Designierte Kommissionspräsidentin Von der Leyen steht ein heißer Herbst bevor

Straßburg · (dr) Die Gewinnerin des Wahlkrimis von Straßburg war am Mittwochmorgen schon längst nach Berlin geflogen, da setzte im Europäischen Parlament das Wundenlecken ein. Denn die hauchdünne Mehrheit von gerade mal neun Stimme über der erforderlichen Mehrheit, die Ursula von der Leyen (CDU) bei ihrer Wahl zur neuen Kommissionspräsidentin erhalten hatte, schockierte viele – auch in den Reihen der Christdemokraten selbst.

„Es gab etliche Abweichler“, hieß es aus der Führungsriege der Europäischen Volkspartei (EVP). „Die Wut über den Umgang mit unserem Spitzenkandidaten Manfred Weber sitzt tief.“

Bei den Sozialdemokraten bemühte sich Fraktionschefin Iratxe García darum, die Reihen zu schließen. Etwa ein Drittel ihrer Fraktion hatten sich gegen die CDU-Politikerin ausgesprochen. „Wir haben beschlossen, dass jetzt der Moment ist, sich verantwortungsvoll zu verhalten“, erklärte García.

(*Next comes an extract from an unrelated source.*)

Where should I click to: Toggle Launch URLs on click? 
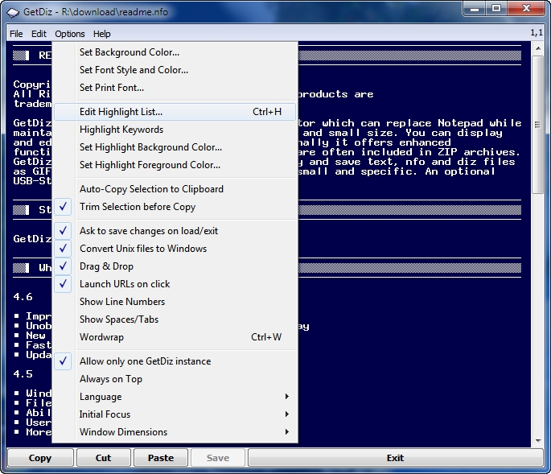[x=124, y=284]
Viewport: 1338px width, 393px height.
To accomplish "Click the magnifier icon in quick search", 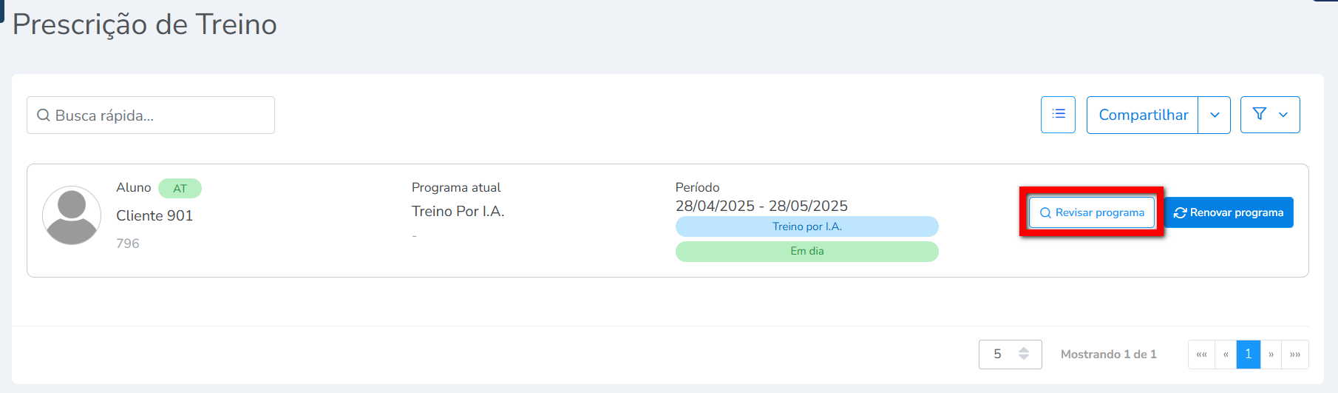I will (x=44, y=115).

Die ersten Regierungen der Mitgliedstaaten haben bereits ihre Kandidaten für die künftige Kommission benannt – obwohl die neue Präsidentin noch nicht einmal weiß, ob sie die bisherige Struktur dieser Behörde von ihrem noch amtierenden Vorgänger Jean-Claude Juncker übernimmt. Dennoch zeichnen sich einige Schwerpunkte bereits ab: Der Niederländer Frans Timmermans, Spitzenkandidat der Sozialdemokraten bei der Europawahl, wird erster Vizepräsident. Margrethe Vestager, die derzeitige Wettbewerbskommissarin aus Dänemark, soll Timmermans gleichgestellt sein und eine „herausragende Position“ bekommen. Deutschland entsendet keinen Kommissar, da es die Präsidentin stellt.

Der Zeitplan ist ehrgeizig: Bis Mitte Oktober sollen alle 27 Bewerber die vierstündigen Befragungen durch die Parlamentarier absolvieren. Dann könnte das gesamte Kollegium Ende Oktober von den Abgeordneten bestätigt werden – und fristgerecht am 1. November die Arbeit aufnehmen. Es gibt in Brüssel und Straßburg allerdings kaum jemanden, der das für realistisch hält. Die Bereitschaft der Abgeordneten, den einen oder anderen Kandidaten abzulehnen, ist groß – vor allem will man sich gegen Rechtspopulisten aus Italien, Polen und Ungarn wehren. Nach einer Ablehnung muss die Regierung des betroffenen Landes Ersatz schicken – das Anhörungsritual beginnt von vorne. So etwas dauert. Die Juncker-Kommission konnte nach der Europawahl im Mai 2014 erst am 1. Februar 2015 ihre Tätigkeit aufnehmen.